Closed Amshaker closed 1 year ago
Hey @Amshaker,
For this you could simply follow the installation/processing steps from the original CLIP repo. The basic idea is to load the ScanNet200 label as a standard list of strings and encode them with the frozen text encoder of CLIP. Please refer to their codebase for this, but here is a short example copied from their page.
import torch
import clip
from PIL import Image
device = "cuda" if torch.cuda.is_available() else "cpu"
model, preprocess = clip.load("ViT-B/32", device=device)

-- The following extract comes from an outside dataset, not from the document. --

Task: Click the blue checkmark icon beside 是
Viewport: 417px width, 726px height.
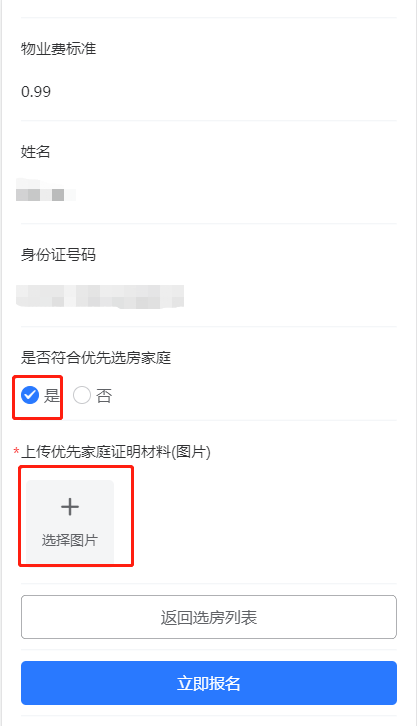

text = clip.tokenize(['wall', 'chair', 'floor', 'table', 'door', 'couch', ...]).to(device)
with torch.no_grad():
text_features = model.encode_text(text)
print("Text features:", text_features)
Hope this helps! Cheers, David
Thank you @RozDavid for your reply.
One last question please, Do you pass to clip.tokenize the unique strings of each scan or pass the pixel-wise strings for all pixels?
For example, if there is a scan with a spatial shape of 1296 × 968 pixels with unique 10 labels. Do you just pass to clip.tokenize the 10 text labels or 1296 × 968 text labels that correspond to all pixels in a specific order?
Best regards, Abdelrahman.
Hey,
There is no need to pass the text labels to the CLIP encoder every iteration as they are constant during the training. This is why I precomputed these features and provided them in a simple python dict, which should be sufficient for the standard label set.
Also, based on your question I think it makes sense to clarify: in this paper we don't use images at any stage, so there is no need for pixel-level features. If you would want to use our language grounding on image segmentation, it definitely makes sense, and you could use those precomputed 10 unique features as anchors for the contrastive optimization.
Let me know if there is anything unclear, David
It is pretty clear.
Thank you for your valuable reply.
Best regards, Abdelrahman
Hi @RozDavid,
Thank you for your exciting work.
Could you please share the code or let me know how do you feed the segmentation labels exactly to the CLIP text encoder to extract the text embeddings?
You just loaded the pickle files in your code, but I am interested to know how exactly you did it.
Thank you so much